As shown above, I created a county variable for both the mainedemographics dataset and the maineresults dataset. I did this because I wanted to compare the results of all three ballot iniatives and demographics within each county.

income_county <- mainedemographics %>%
  group_by(county) %>%
  summarise(
    mean_income = mean(avg_hhincome, na.rm = TRUE)
  )
marijuana_county <- maineresults %>%
  group_by(county) %>%
  summarise(
    mw_yes = sum(mw_yes, na.rm = TRUE),
    mw_no = sum(mw_no, na.rm = TRUE)
  ) %>%
  mutate(
    mw_support = mw_yes / (mw_yes + mw_no)
  )

county_results <- income_county %>%
  left_join(marijuana_county, by = "county")

In this code above I calculated the average income per each county and then caculated the support for the marijuana iniative in each county. Afterwards I combined both datasets.

ggplot(county_results,
       aes(x = mean_income, y = mw_support)) +
  geom_point(size = 3) +
  geom_smooth(method = "lm", se = FALSE) +
  scale_y_continuous(labels = percent_format()) +
  labs(
    title = "Average County Income vs Marijuana Support in Maine",
    x = "Average Household Income",
    y = "Marijuana Yes Vote Share"
  ) +
  theme_minimal()

## [Entries]

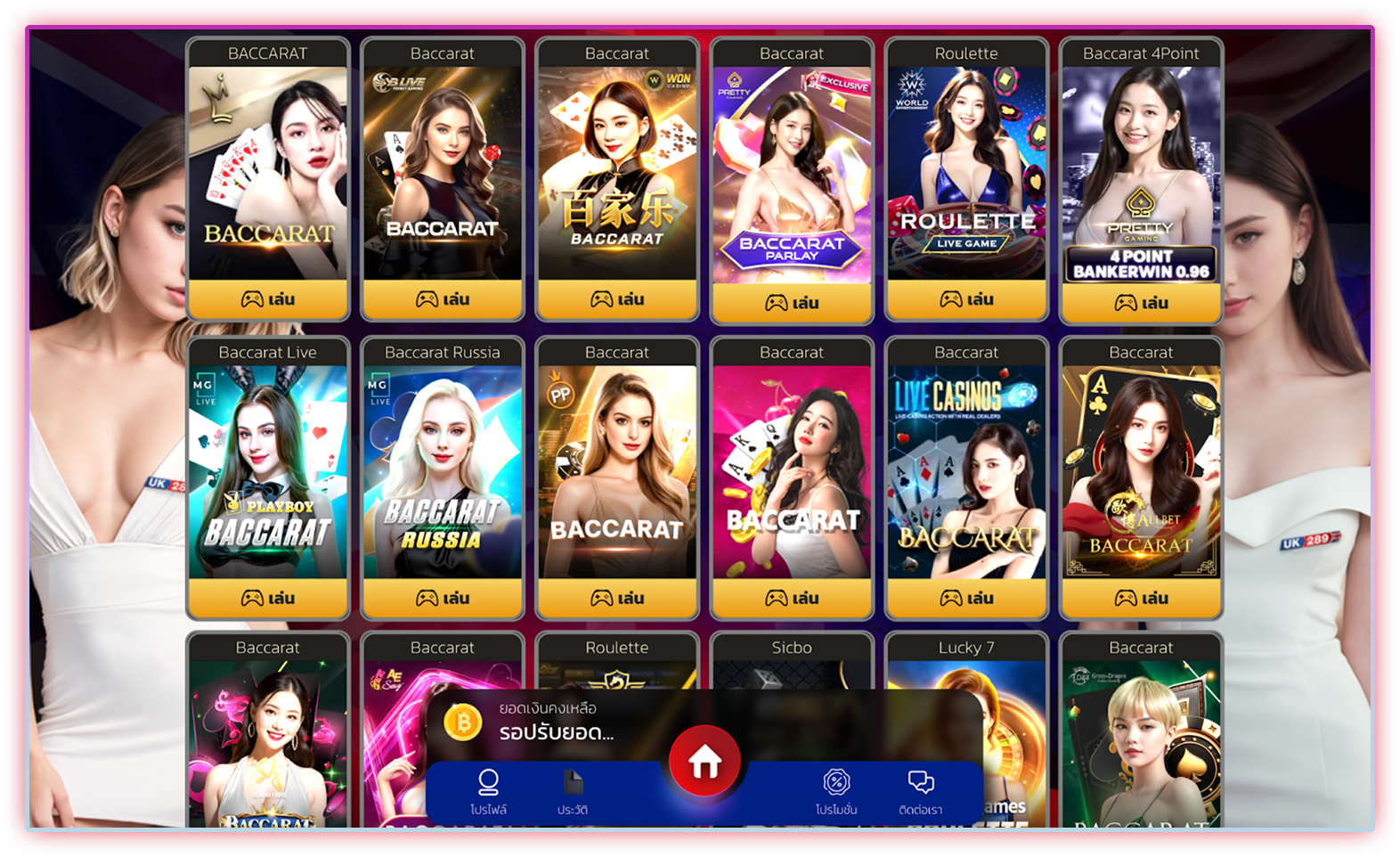This screenshot has width=1400, height=857.
Task: Click the gold Bitcoin balance coin icon
Action: [464, 722]
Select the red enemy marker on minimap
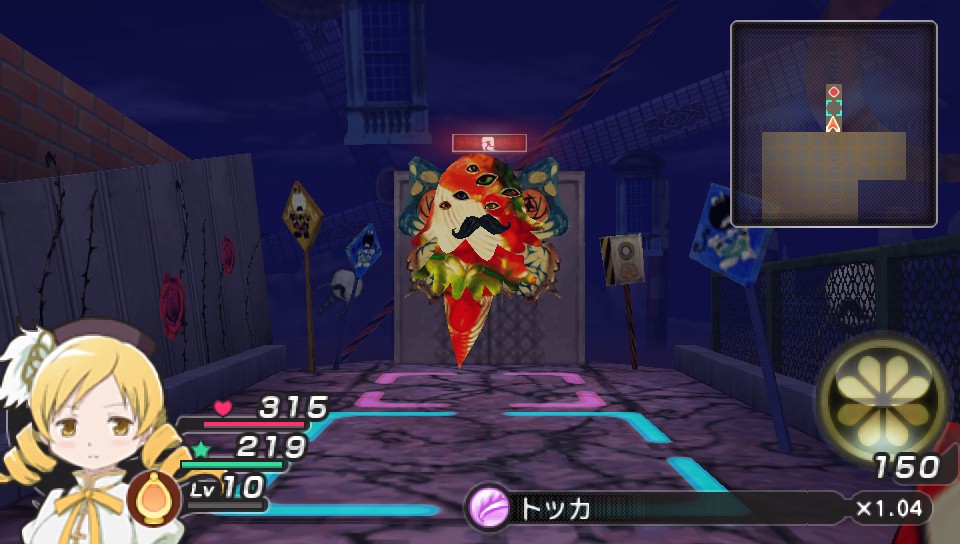 (x=833, y=92)

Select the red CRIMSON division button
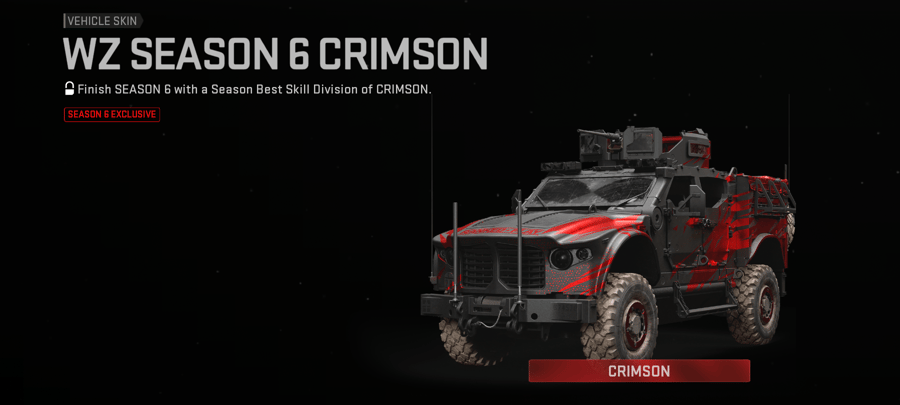639,371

## [What you need to do]
1. Decide whether each statement below agrees with the Maine ballot analysis. For each, answer yes or no and quote the words of the analysis that settle it.
(a) A county variable was created only for the maineresults dataset.
(b) Average income per county was calculated before the two datasets were combined.
(c) The author meant to compare county results for the marijuana initiative alone.
2. Please reproduce everything in the Maine ballot analysis from "As shown above, I" down to "within each county.".
3. Write what follows in the Maine ballot analysis, picking up after the last line shown.

## [Outputs for the tasks]
1.
(a) No: "I created a county variable for both the mainedemographics dataset and the maineresults dataset."
(b) Yes: "I calculated the average income per each county and then caculated the support for the marijuana iniative in each county. Afterwards I combined both datasets."
(c) No: "I wanted to compare the results of all three ballot iniatives and demographics within each county."

2.
As shown above, I created a county variable for both the mainedemographics dataset and the maineresults dataset. I did this because I wanted to compare the results of all three ballot iniatives and demographics within each county.

3.
`geom_smooth()` using formula = 'y ~ x'

ggplot(county_results,
       aes(x = mean_income, y = mw_support)) +
  geom_point(size = 3) +
  geom_text(aes(label = county), vjust = -0.6) +
  geom_smooth(method = "lm", se = FALSE) +
  scale_y_continuous(labels = percent_format()) +
  labs(
    title = "Average County Income vs Marijuana Support in Maine",
    x = "Average Household Income",
    y = "Marijuana Yes Vote Share"
  ) +
  theme_minimal()

`geom_smooth()` using formula = 'y ~ x'

In both graphs shown above I added a linear regression line to show the relationship between the two variables.

ggplot(county_results,
       aes(x = reorder(county, mw_support), y = mw_support)) +
  geom_col(fill = "steelblue") +
  coord_flip() +
  scale_y_continuous(labels = percent_format()) +
  labs(
    title = "Marijuana Support by County",
    x = "County",
    y = "Yes Vote Share"
  ) +
  theme_minimal()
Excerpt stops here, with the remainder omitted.